Ah, Pedro Sánchez. Ese hombre de mirada firme y sonrisa de anuncio de pasta de dientes. Un auténtico santo varón de la política española, incomprendido por su tiempo y, sobre todo, por su entorno. Porque, claro, si algo ha quedado claro en estos años de mandato es que Pedro Sánchez es, ante todo, un mártir rodeado de Judas. Un hombre bueno, con un corazón que late por España, pero con una brújula para elegir compañeros de viaje que, francamente, ni el GPS de un coche de los años 80.

El mártir de Moncloa

Pobre Pedro. Él, que solo quería lo mejor para España, se ha visto envuelto en un mar de tiburones, traiciones y amistades peligrosas. ¿Quién le iba a decir a nuestro presidente que, al abrir la puerta de la Moncloa, no solo entraría él, sino toda una panda de canallas, arribistas y personajes de dudosa reputación? Si es que, a veces, la bondad es un defecto. Y Sánchez, tan bueno, tan confiado, tan ingenuo, no supo ver que el enemigo no estaba fuera, sino dentro.

El arte de rodearse… mal

Dicen que uno es el reflejo de sus amigos. En el caso de Sánchez, habría que preguntarse si no será el reflejo de sus peores pesadillas. Porque, vamos a ver, ¿quién le asesora? ¿Quién le dice que sí a todo? ¿Quién le escribe los discursos? ¿Quién le convence de que pactar con unos y otros es buena idea? ¿Quién le recomienda esas corbatas? El misterio es digno de Iker Jiménez.

¡Qué ojo clínico, Pedro! Si es que no da una. Si hay un colaborador que promete ser leal, al mes siguiente está filtrando a la prensa. Si hay un ministro que parece competente, al poco tiempo se convierte en trending topic… pero por motivos poco edificantes.

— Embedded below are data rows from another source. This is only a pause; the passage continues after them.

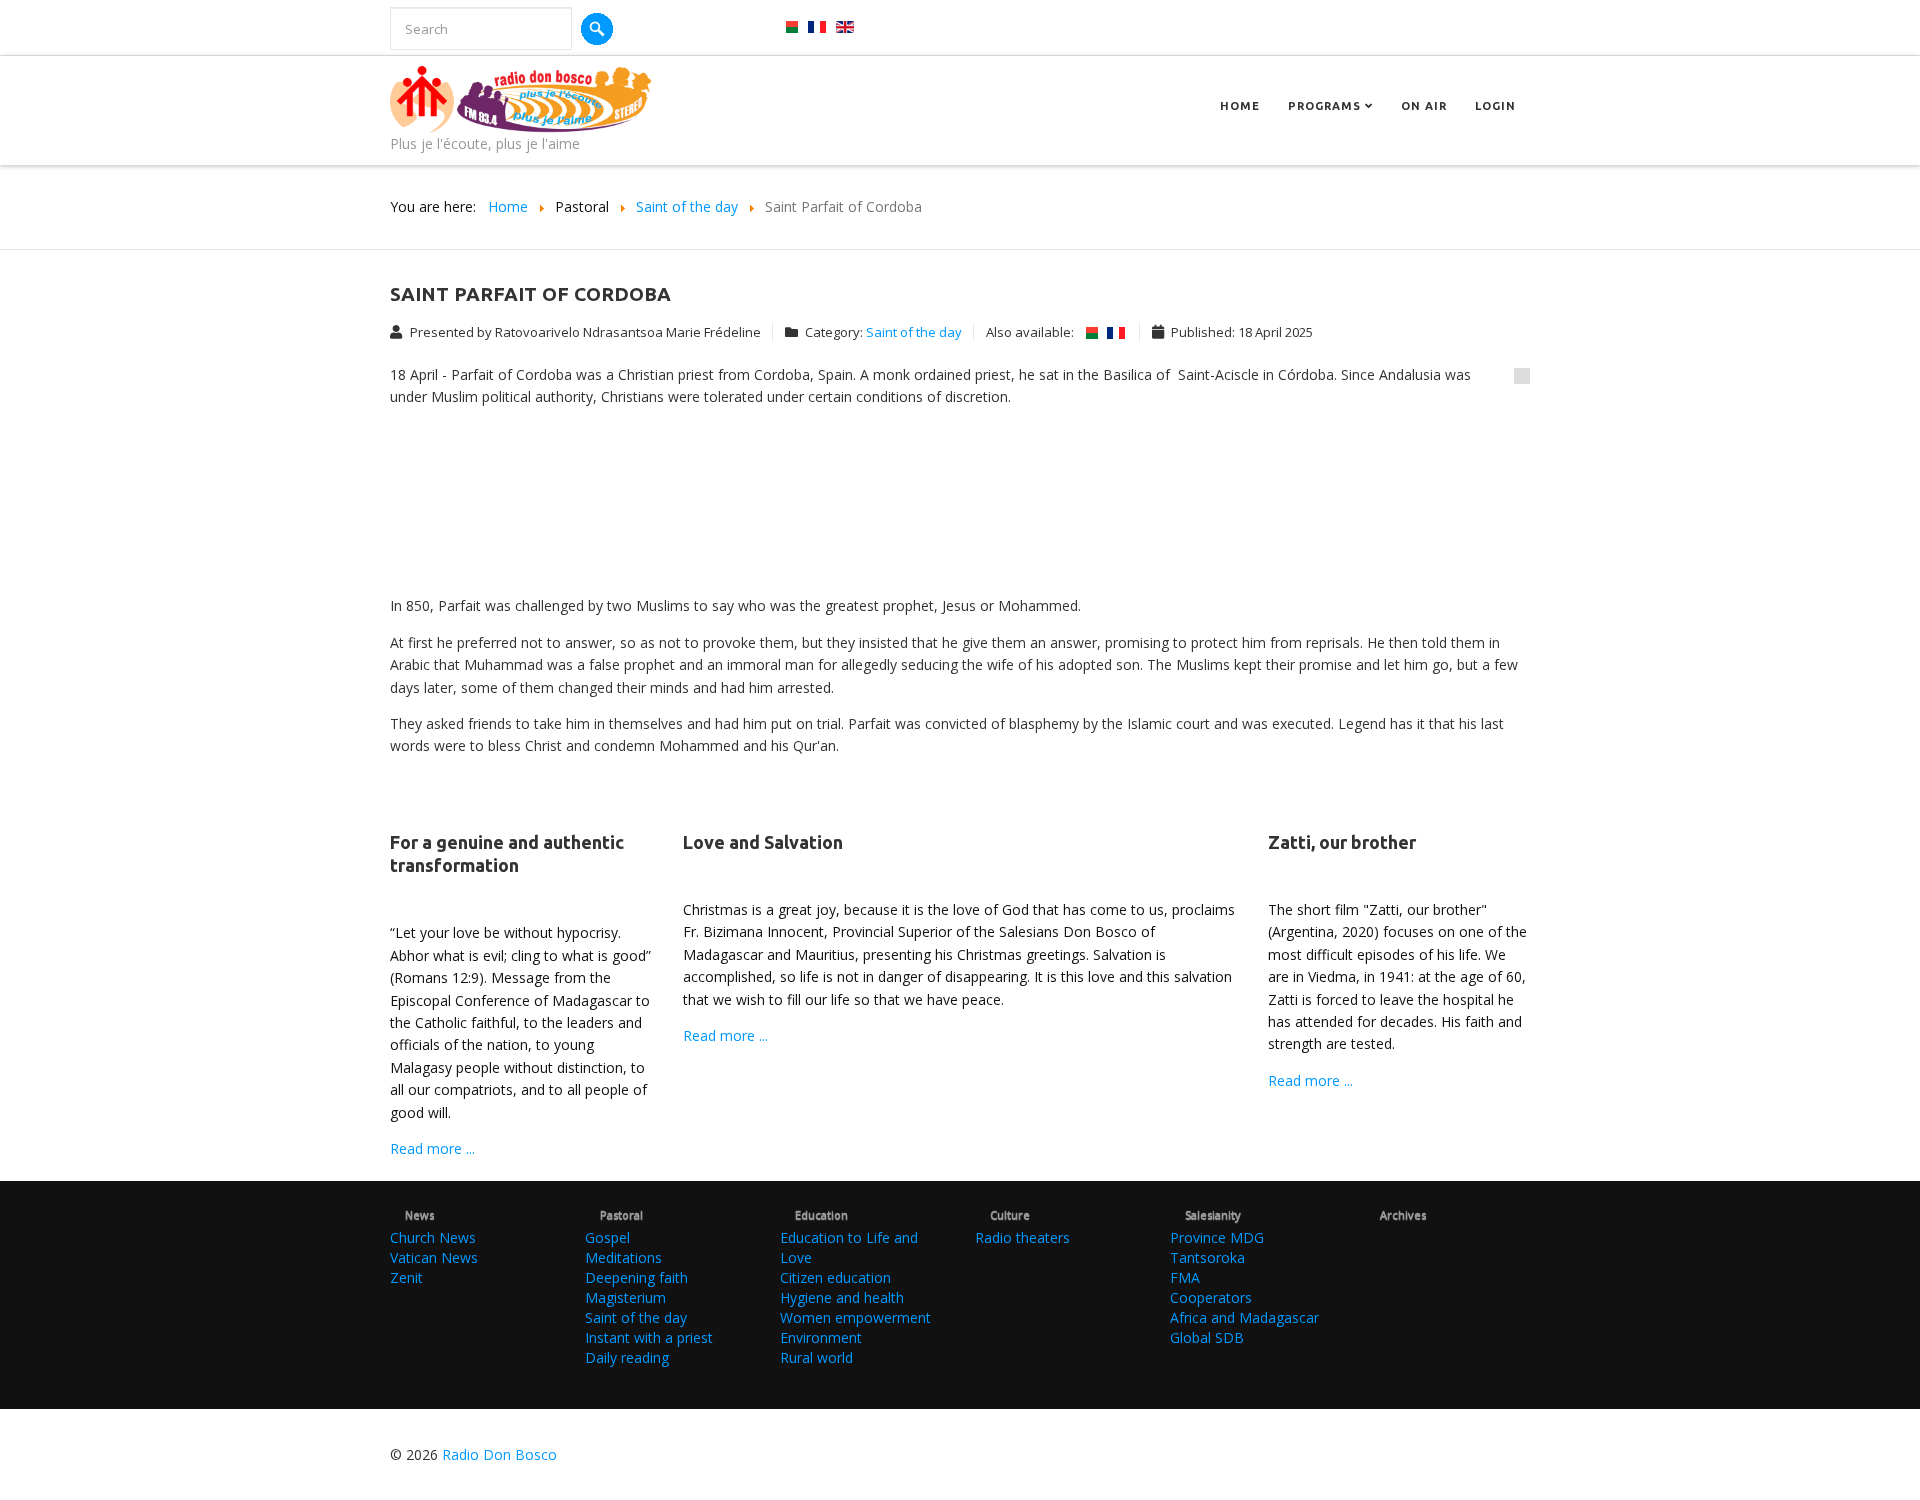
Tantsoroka (1207, 1257)
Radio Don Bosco (499, 1454)
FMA (1185, 1277)
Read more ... (432, 1148)
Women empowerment (855, 1317)
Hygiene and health (842, 1297)
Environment (821, 1337)
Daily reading (627, 1357)
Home (1240, 106)
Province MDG (1217, 1237)
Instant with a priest (649, 1337)
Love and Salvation (763, 842)
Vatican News (434, 1257)
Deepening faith (636, 1277)
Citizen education (835, 1277)
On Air (1424, 106)
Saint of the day (914, 332)
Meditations (623, 1257)
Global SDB (1207, 1337)
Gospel (607, 1237)
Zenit (406, 1277)
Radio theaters (1022, 1237)
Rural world (816, 1357)
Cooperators (1211, 1297)
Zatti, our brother (1342, 842)
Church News (433, 1237)
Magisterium (625, 1297)
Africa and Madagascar (1244, 1317)
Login (1495, 106)
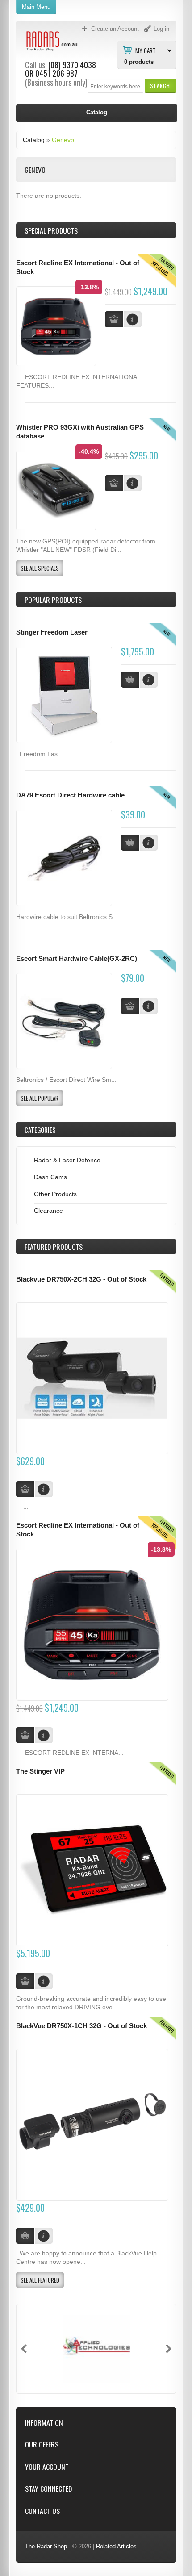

Si hay un socio que parece fiable, al final resulta que tiene más intereses ocultos que un capítulo de «House of Cards».

Un patriota incomprendido

Pero no seamos injustos. En el fondo, muy en el fondo, Pedro Sánchez es un patriota. Un padre de la patria. Un hombre que soñaba con una España mejor, más justa, más moderna, más europea… aunque, eso sí, rodeado de una corte de personajes que harían palidecer a los Borgia. Su único pecado: confiar demasiado en la gente. ¡Qué ingenuidad la suya! ¡Qué candidez! ¡Qué capacidad para tropezar con la misma piedra una y otra vez y, aún así, levantarse con la cabeza alta y el pelo perfectamente peinado!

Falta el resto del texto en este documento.